Cette vie d'ici-bas n'est que solitude, notre cerveau enfermé dans un crâne. Elle n'est que compagnies et mauvaise comédie sociale.
L'amitié : deux solitaires qui se croisent, se reconnaissent. 
*
Et puis j'ai vu Frédérick Martin mort, couché dans son cercueil ouvert, le visage hiératique, 
comme un tsar. 
Sa mère de 80 ans l'embrasse sur le front, ses amis sont en demi-cercle. 
On écoute dans un grand silence ces notes de piano diffusées par un petit magnétophone.
Cette présence des morts, plus vive que les vivants à ce moment-là...
Des mois plus tard, je parcours des livres gardés de sa grande bibliothèque, je découvre alors ses annotations dans la marge des pages.
J'attends sa voix, venant d'un ailleurs.
Les morts resurgissent, ne nous lâchent jamais. Ils nous sourient.
Rien de morbide à cela. Ils sont nos greffes pour la vie. 
J'ai des greffes dans mon corps : plusieurs disparus, mais aussi des greffes du Sacre du printemps.
Mais ses greffes doivent tenir, c'est notre dette ici-bas.
*
Je revois la Chambre verte de Truffaut : son meilleur film. Je suis bouleversé.

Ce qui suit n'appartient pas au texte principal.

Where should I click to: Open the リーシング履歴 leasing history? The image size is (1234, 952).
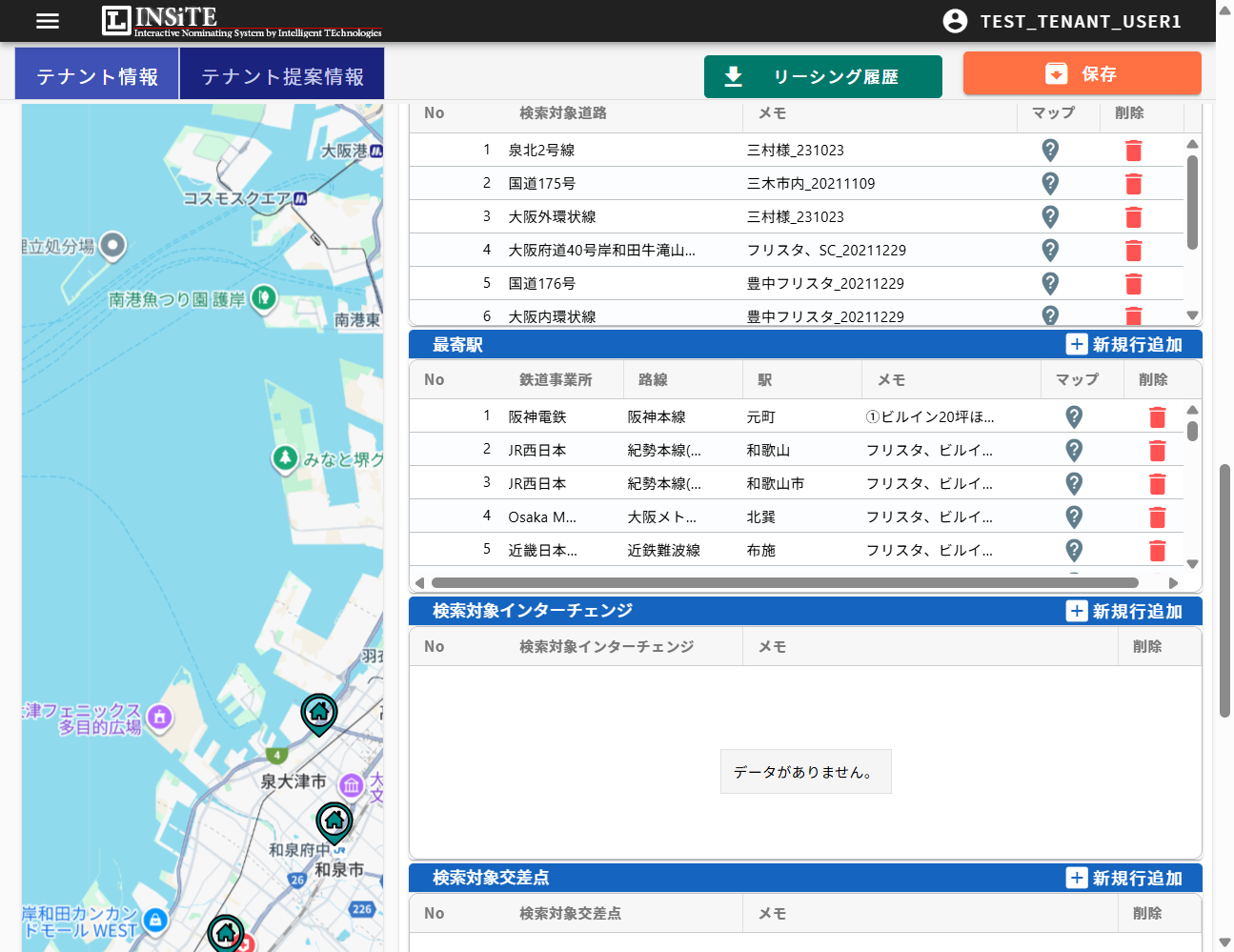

C'est une gloire aux morts, ces morts qui nous observent.
*
Je compose mon sixième quatuor à cordes immédiatement après sa mort. Mon seul matériau musical est les trois derniers accords des dernières mesures son ultime sonate pour piano.
J'ai lu les dernières notes composées de la vie d'un compositeur : elle se répétaient sans fin.

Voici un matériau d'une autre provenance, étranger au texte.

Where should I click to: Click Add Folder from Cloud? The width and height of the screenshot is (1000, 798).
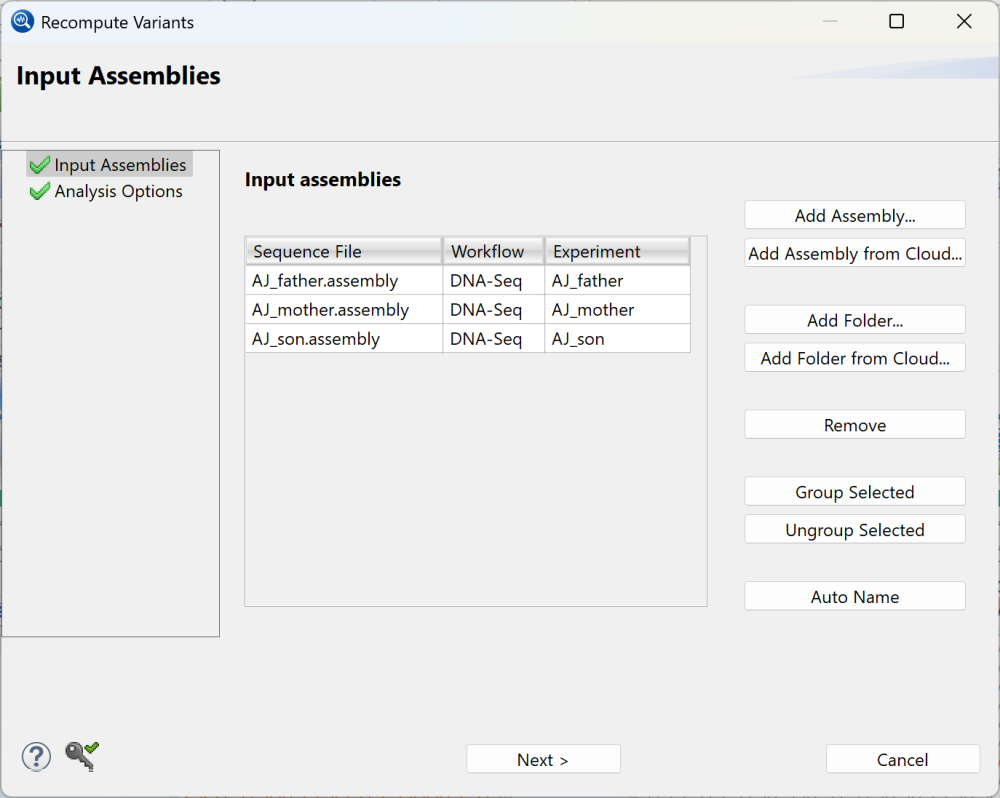point(854,357)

La forme de ce quatuor à cordes est apparu entièrement dans mon esprit. 
Tout en symétries faussement parfaites.
Je choisis alors ce titre en latin "Ad Infinitum" : mon oeuvre tournoie sur ses trois accords, sans fin, sans direction. Juste un mécanisme céleste, indépendant, pour conjurer le sort et la mort.
C'est une fenêtre vers l'Infini. 
Plusieurs oeuvres différentes dans ma tête me hantent alors, je sens que je dois les terminer ou même les commencer. Mais elles sont étonnamment présentes avant d'être couchées sur la papier.
*
J'aime ses créateurs, seuls, fiers, ces André Suarès, ces Frédérick Martin, ces Van Gogh...

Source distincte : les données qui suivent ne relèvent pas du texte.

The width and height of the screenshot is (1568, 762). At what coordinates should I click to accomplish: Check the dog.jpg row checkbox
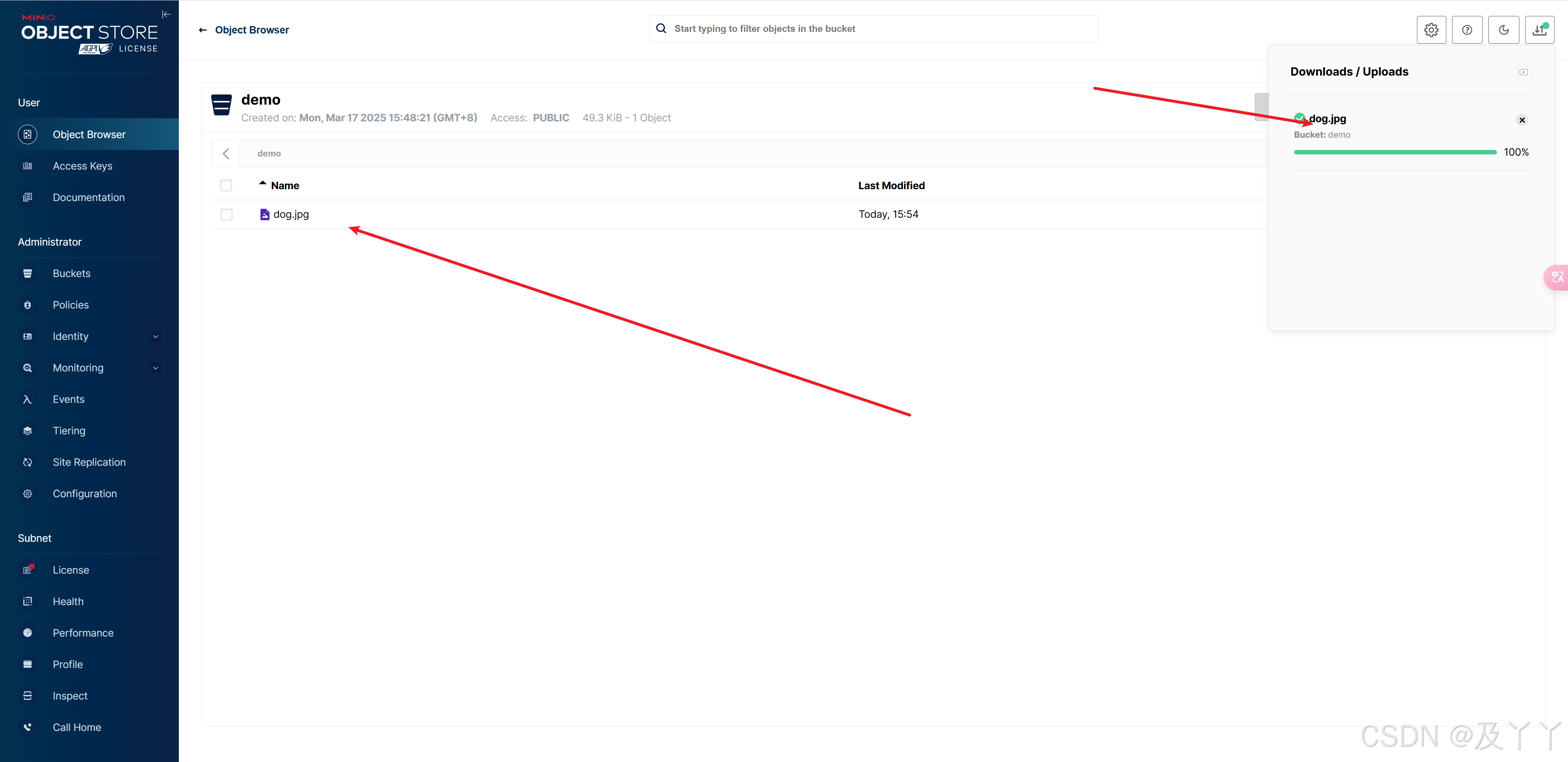[227, 215]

Il faut se souvenir d'Erik Satie vivant sans le sou mais heureux avec sa folie créatrice. 
Son chez-lui : un studio minuscule à Arcueil. Son cerveau : un royaume infini.
L'humour, l'ironie sont les signes suprêmes des grands styles.
Le rire de Haydn, Borgès, Mozart, Messiaen ou Kubrick.
*
Je marche dans le froid avec mes oeuvres et mes compagnons d'infortune. 
Et durant cette déambulation, un jour ou un soir, la mort viendra me cueillir.